§ **Directions for this task**:
Exactly as written, output each of the lines below, with no images.

Saved entries:
>>>>
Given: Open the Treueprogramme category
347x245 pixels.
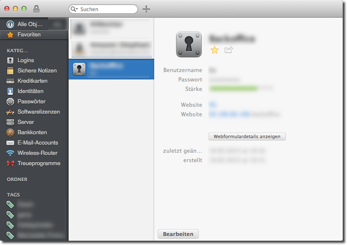Looking at the screenshot, I should (39, 163).
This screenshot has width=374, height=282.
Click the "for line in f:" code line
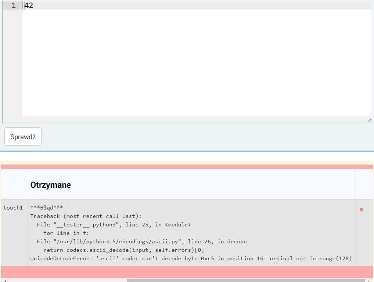point(66,233)
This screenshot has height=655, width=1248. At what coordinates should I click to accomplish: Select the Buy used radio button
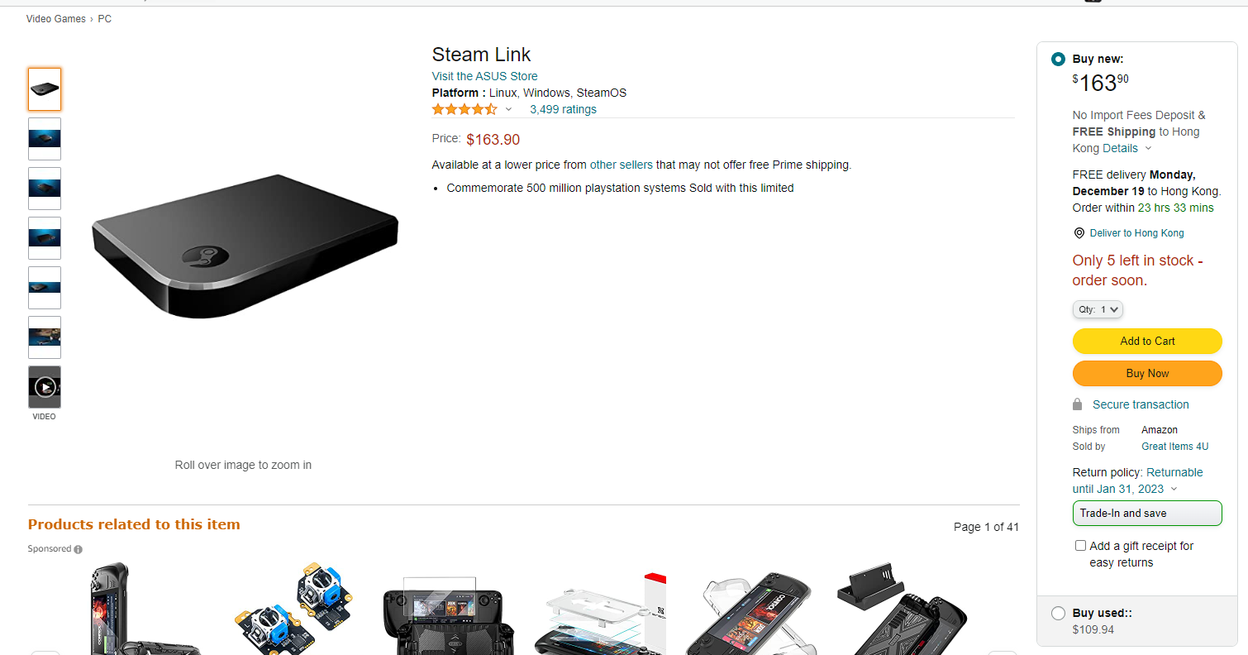pos(1058,614)
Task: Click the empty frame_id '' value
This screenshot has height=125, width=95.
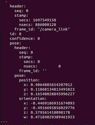Action: 45,71
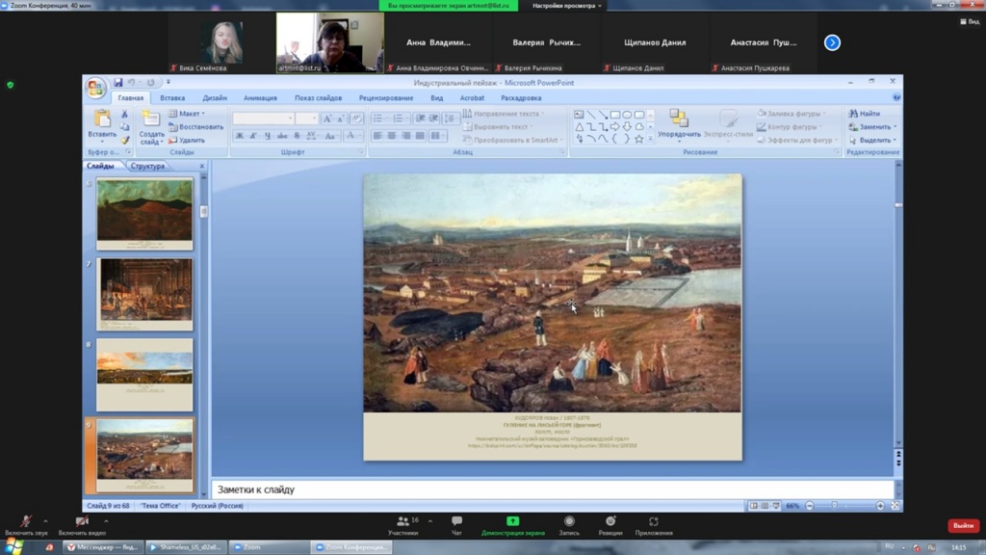The height and width of the screenshot is (555, 986).
Task: Click the PowerPoint Office button
Action: click(95, 89)
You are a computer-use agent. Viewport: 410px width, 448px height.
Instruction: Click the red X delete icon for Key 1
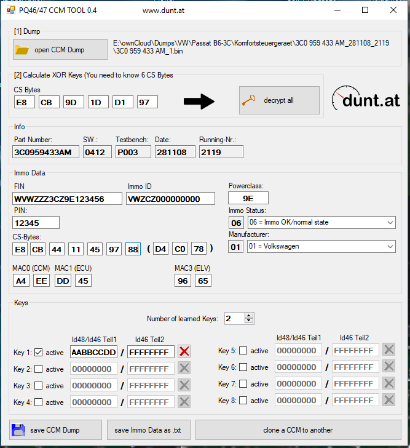click(x=184, y=352)
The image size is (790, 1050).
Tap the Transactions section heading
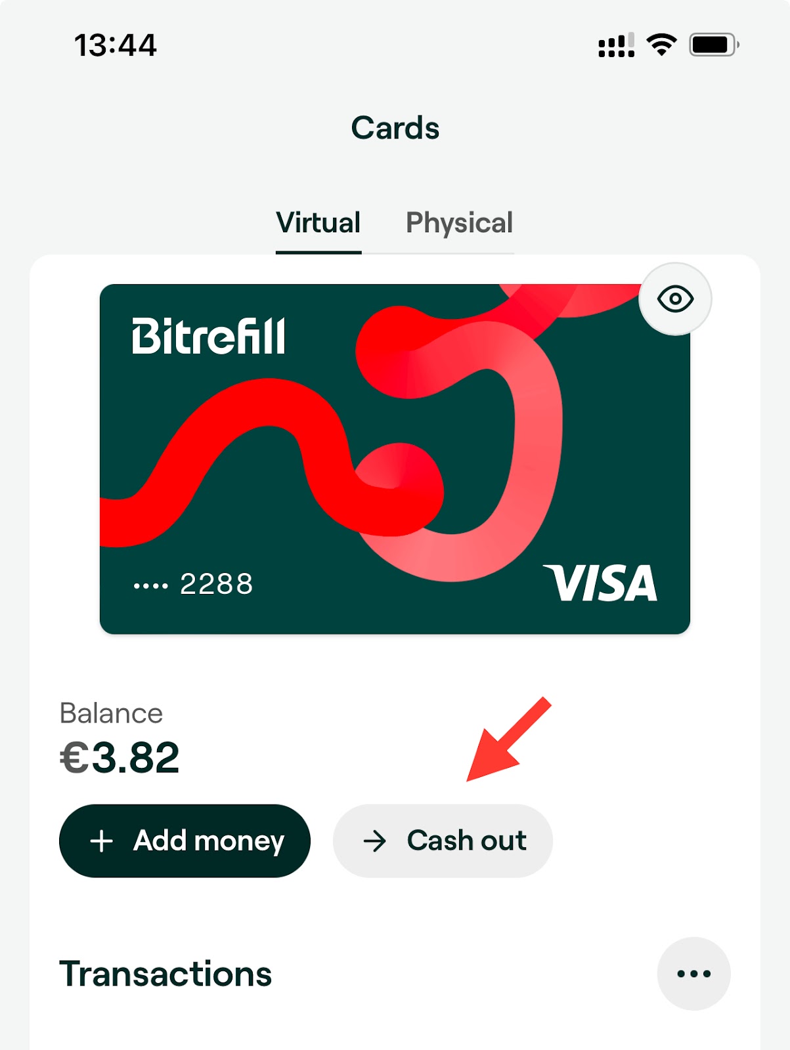coord(165,974)
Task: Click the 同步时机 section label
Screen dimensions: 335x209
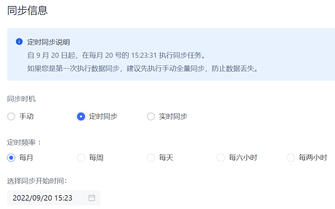Action: click(21, 99)
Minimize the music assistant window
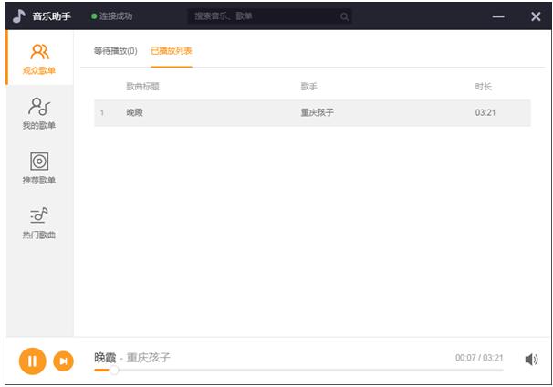Screen dimensions: 553x387 tap(498, 16)
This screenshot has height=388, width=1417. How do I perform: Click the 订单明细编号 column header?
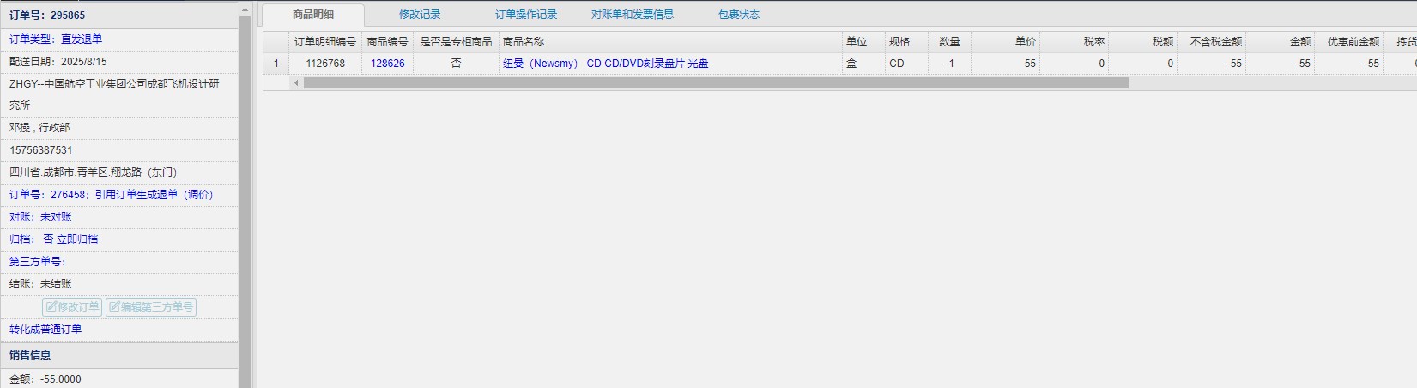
<<<<
§ **Answer box**:
Given: Open the Treueprogramme category
347x245 pixels.
Looking at the screenshot, I should (39, 163).
This screenshot has width=374, height=282.
Click the "for line in f:" code line
point(66,233)
This screenshot has height=655, width=1248. At what coordinates should I click to accomplish: Select the Buy used radio button
pos(1058,614)
Task: Click the empty frame_id '' value
This screenshot has height=125, width=95.
Action: 45,71
The height and width of the screenshot is (555, 986).
Task: Click the PowerPoint Office button
Action: click(95, 89)
You are a computer-use agent. Viewport: 410px width, 448px height.
Instruction: Click the red X delete icon for Key 1
click(x=184, y=352)
The image size is (790, 1050).
Tap the Transactions section heading
coord(165,974)
Task: Click the 同步时机 section label
Screen dimensions: 335x209
Action: click(21, 99)
Minimize the music assistant window
Screen dimensions: 553x387 tap(498, 16)
This screenshot has height=388, width=1417. How do I perform: Click the 订单明细编号 column header?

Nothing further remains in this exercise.